### PROBLEM TO WORK ON
An exact copy of all the entries is what is needed here.

### Stored records
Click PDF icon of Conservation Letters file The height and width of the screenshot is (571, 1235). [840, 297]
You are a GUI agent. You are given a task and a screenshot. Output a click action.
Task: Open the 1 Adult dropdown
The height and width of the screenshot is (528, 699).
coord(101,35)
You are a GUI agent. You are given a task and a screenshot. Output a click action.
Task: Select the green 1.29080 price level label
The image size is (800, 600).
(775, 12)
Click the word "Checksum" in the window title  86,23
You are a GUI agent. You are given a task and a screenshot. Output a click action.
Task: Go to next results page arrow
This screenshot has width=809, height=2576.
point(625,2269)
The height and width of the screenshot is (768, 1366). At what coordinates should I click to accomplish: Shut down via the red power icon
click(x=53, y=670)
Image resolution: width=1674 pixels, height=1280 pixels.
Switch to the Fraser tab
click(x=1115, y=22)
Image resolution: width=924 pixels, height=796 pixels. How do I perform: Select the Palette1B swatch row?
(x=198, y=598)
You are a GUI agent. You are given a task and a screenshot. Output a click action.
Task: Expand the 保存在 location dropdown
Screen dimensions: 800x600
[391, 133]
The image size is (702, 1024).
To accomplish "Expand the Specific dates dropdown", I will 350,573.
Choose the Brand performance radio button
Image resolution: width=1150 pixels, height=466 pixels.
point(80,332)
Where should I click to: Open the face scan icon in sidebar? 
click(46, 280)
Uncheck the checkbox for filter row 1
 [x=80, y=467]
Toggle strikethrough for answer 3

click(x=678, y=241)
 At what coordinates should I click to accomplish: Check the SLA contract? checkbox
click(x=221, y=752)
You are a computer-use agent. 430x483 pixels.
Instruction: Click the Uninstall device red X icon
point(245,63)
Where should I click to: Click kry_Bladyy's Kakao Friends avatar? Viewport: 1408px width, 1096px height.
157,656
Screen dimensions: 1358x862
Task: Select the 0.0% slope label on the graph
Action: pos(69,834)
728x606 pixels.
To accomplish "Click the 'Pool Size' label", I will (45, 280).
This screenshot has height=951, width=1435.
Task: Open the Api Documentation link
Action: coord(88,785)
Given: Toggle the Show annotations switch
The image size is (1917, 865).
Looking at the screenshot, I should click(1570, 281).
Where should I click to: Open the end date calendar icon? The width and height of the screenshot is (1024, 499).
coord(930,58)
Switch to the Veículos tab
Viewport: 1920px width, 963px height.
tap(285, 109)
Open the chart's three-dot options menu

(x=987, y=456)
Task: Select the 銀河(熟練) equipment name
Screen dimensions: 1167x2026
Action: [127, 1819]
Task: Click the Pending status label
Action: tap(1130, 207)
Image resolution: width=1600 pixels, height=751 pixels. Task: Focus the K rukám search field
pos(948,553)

### SOLUTION FOR THIS TASK
Click PDF icon of Conservation Letters file The height and width of the screenshot is (571, 1235). [840, 297]
You are a GUI agent. You are given a task and a screenshot. Output a click action.
Task: Open the 1 Adult dropdown
The height and width of the screenshot is (528, 699).
coord(101,35)
You are a GUI agent. You are given a task and a screenshot. Output a click action.
Task: Select the green 1.29080 price level label
The image size is (800, 600).
(775, 12)
Click the word "Checksum" in the window title  86,23
You are a GUI agent. You are given a task and a screenshot. Output a click action.
Task: Go to next results page arrow
This screenshot has width=809, height=2576.
point(625,2269)
The height and width of the screenshot is (768, 1366). At what coordinates should I click to accomplish: Shut down via the red power icon
click(x=53, y=670)
Image resolution: width=1674 pixels, height=1280 pixels.
Switch to the Fraser tab
click(x=1115, y=22)
Image resolution: width=924 pixels, height=796 pixels. How do I perform: Select the Palette1B swatch row?
(x=198, y=598)
You are a GUI agent. You are given a task and a screenshot. Output a click action.
Task: Expand the 保存在 location dropdown
Screen dimensions: 800x600
[391, 133]
The image size is (702, 1024).
To accomplish "Expand the Specific dates dropdown", I will 350,573.
Choose the Brand performance radio button
Image resolution: width=1150 pixels, height=466 pixels.
point(80,332)
Where should I click to: Open the face scan icon in sidebar? 
click(46, 280)
Uncheck the checkbox for filter row 1
 [x=80, y=467]
Toggle strikethrough for answer 3

click(x=678, y=241)
 At what coordinates should I click to accomplish: Check the SLA contract? checkbox
click(x=221, y=752)
You are a computer-use agent. 430x483 pixels.
Instruction: Click the Uninstall device red X icon
point(245,63)
Where should I click to: Click kry_Bladyy's Kakao Friends avatar? Viewport: 1408px width, 1096px height.
157,656
Screen dimensions: 1358x862
Task: Select the 0.0% slope label on the graph
Action: pos(69,834)
728x606 pixels.
To accomplish "Click the 'Pool Size' label", I will (45, 280).
This screenshot has height=951, width=1435.
Task: Open the Api Documentation link
Action: coord(88,785)
Given: Toggle the Show annotations switch
The image size is (1917, 865).
Looking at the screenshot, I should click(1570, 281).
Where should I click to: Open the end date calendar icon? The width and height of the screenshot is (1024, 499).
coord(930,58)
Switch to the Veículos tab
Viewport: 1920px width, 963px height.
tap(285, 109)
Open the chart's three-dot options menu

(x=987, y=456)
Task: Select the 銀河(熟練) equipment name
Screen dimensions: 1167x2026
Action: [127, 1819]
Task: Click the Pending status label
Action: tap(1130, 207)
Image resolution: width=1600 pixels, height=751 pixels. Task: Focus the K rukám search field
pos(948,553)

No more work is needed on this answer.